O impeachment de ministro do STF é previsto na Constituição e tem natureza político-jurídica, sendo acionado em situações excepcionais. O Senado tem competência para julgar ministros da Corte por crime de responsabilidade, cabendo ao presidente da Casa decidir, inicialmente, se o pedido terá andamento ou será arquivado.
Após eventual admissão, o processo segue uma sequência de etapas formais e de mérito, nas quais se analisam requisitos jurídicos, provas e garantias de defesa. Em geral, esse tipo de processo provoca intenso debate público e repercussão sobre a independência entre os Poderes e a estabilidade institucional. Veja publicação do senador Magno Malta:
Além de querer que a Polícia Federal cumprisse um prazo impossível, Toffoli ainda mandou reter todo o material apreendido, tudo “lacrado”, sob seu controle.
— Magno Malta (@MagnoMalta) January 14, 2026
Assim, passa a monitorar a perícia e colocar a investigação sob tutela.
No caso do Banco Master, o amigo do amigo do meu… pic.twitter.com/iLMlAKZlk8
Quais são os principais pontos ligados ao chamado “Caso Banco Master”?

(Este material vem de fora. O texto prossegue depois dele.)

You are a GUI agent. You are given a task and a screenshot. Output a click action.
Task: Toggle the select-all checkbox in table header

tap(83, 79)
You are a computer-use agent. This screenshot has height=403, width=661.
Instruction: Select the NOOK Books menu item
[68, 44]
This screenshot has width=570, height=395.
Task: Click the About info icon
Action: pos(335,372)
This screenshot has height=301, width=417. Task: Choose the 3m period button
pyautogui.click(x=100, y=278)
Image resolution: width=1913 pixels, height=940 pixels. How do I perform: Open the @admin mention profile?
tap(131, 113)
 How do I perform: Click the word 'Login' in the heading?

Um dos eixos centrais do pedido é o chamado “Caso Banco Master”, que envolve atos praticados pelo ministro em investigações relacionadas ao tema. Os senadores citam supostas relações extraprocessuais e possíveis vínculos indiretos envolvendo familiares, com base em reportagens de veículos da imprensa nacional.
Entre os pontos destacados, aparece a alegação de que Toffoli teria viajado a Lima, no Peru, em aeronave particular de um empresário, acompanhado por um advogado ligado à defesa de investigado no inquérito do Banco Master. Para os parlamentares, esse tipo de situação criaria aparência de vínculo privilegiado com uma das partes, em possível violação ao Código de Ética da Magistratura.
Quais os impactos do caso relacionado a Dias Toffoli?
O texto protocolado enfatiza que o comportamento atribuído a Dias Toffoli, se confirmado, afetaria a noção de imparcialidade judicial, elemento essencial da função jurisdicional. Também são destacados princípios constitucionais e normas éticas que, segundo os autores, teriam sido afrontados em razão da aparência de proximidade com investigados.
Para organizar a argumentação, os senadores listam os principais fundamentos jurídicos e éticos que, em tese, teriam sido violados:
- Moralidade administrativa: exigência de conduta ética, transparente e alinhada ao interesse público;
- Impessoalidade: proibição de favorecimento, ainda que aparente, a partes específicas;
- Finalidade pública: obrigação de que atos sejam praticados com foco no interesse coletivo, e não em relações pessoais;
- Código de Ética da Magistratura: vedação à criação de qualquer aparência de vínculo privilegiado com litigantes ou investigados.